Material for the task:
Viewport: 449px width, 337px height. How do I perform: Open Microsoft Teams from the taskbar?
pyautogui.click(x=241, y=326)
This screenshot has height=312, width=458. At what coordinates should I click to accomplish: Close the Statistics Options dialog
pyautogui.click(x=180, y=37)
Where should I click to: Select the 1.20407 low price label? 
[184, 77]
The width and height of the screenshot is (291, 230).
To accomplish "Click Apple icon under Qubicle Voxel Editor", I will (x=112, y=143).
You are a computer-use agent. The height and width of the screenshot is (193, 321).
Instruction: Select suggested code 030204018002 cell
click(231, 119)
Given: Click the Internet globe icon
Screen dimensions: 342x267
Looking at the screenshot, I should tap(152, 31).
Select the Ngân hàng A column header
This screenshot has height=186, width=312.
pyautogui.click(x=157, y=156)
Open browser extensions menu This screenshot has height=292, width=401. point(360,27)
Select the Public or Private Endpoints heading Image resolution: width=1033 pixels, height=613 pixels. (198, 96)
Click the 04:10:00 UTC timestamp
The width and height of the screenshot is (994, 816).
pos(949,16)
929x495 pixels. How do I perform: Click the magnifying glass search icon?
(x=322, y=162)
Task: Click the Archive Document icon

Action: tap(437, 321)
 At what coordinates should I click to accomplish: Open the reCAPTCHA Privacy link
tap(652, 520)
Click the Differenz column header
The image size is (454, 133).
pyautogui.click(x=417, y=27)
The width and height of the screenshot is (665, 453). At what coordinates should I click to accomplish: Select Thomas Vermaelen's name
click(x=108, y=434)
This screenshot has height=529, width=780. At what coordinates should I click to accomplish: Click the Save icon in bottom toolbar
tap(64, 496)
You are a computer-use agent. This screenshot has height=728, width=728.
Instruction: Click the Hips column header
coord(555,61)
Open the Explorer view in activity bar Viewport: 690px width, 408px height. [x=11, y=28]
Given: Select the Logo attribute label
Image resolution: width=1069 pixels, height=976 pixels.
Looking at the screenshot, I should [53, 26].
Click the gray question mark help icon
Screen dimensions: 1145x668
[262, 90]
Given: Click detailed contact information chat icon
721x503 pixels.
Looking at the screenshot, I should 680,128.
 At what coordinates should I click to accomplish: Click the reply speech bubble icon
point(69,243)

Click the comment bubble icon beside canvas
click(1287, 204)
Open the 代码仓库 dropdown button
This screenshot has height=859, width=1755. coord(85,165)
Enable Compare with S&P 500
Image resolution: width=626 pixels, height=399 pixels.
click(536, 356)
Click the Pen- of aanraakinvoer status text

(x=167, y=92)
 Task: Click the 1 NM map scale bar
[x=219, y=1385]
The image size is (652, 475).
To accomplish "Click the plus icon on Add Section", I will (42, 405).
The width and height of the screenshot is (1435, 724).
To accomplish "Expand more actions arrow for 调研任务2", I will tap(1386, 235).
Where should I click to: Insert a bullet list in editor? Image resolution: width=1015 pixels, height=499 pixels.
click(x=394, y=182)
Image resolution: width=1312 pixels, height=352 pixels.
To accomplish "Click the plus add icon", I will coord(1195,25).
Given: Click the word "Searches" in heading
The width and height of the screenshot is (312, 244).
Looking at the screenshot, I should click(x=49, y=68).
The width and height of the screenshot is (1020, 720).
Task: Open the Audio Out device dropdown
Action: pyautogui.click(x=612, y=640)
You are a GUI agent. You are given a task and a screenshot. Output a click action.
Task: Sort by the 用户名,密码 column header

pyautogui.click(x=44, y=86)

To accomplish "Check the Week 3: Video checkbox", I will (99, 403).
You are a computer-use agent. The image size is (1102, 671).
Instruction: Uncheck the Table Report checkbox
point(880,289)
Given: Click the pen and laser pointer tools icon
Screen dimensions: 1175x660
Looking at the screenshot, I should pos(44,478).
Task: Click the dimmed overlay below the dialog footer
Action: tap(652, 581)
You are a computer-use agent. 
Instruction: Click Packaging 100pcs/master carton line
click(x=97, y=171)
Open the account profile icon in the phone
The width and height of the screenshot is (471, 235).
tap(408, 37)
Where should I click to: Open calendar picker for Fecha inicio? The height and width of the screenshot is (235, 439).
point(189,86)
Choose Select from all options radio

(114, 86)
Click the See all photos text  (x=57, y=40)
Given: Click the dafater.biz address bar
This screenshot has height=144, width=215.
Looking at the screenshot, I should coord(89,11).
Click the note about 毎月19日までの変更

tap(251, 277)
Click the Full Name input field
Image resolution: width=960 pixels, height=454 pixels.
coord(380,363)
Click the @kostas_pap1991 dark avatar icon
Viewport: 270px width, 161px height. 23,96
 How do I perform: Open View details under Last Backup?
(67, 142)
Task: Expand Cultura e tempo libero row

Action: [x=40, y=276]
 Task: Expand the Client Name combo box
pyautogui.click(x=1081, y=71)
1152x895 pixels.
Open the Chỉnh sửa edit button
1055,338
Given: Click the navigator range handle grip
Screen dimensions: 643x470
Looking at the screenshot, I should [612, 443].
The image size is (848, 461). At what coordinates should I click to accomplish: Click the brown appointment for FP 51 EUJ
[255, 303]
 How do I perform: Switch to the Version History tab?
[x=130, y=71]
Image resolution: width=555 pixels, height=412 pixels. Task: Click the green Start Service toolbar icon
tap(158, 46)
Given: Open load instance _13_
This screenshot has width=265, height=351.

What you are asked to do: One inclusive range is required: first line of the data through the line containing "Given: Click the Internet globe icon". Set it down exactly and output nothing else.

Response box:
Viewport: 449px width, 337px height. How do I perform: Open Microsoft Teams from the taskbar?
pyautogui.click(x=241, y=326)
This screenshot has height=312, width=458. At what coordinates should I click to accomplish: Close the Statistics Options dialog
pyautogui.click(x=180, y=37)
Where should I click to: Select the 1.20407 low price label? 
[184, 77]
The width and height of the screenshot is (291, 230).
To accomplish "Click Apple icon under Qubicle Voxel Editor", I will (x=112, y=143).
You are a computer-use agent. The height and width of the screenshot is (193, 321).
Instruction: Select suggested code 030204018002 cell
click(231, 119)
Given: Click the Internet globe icon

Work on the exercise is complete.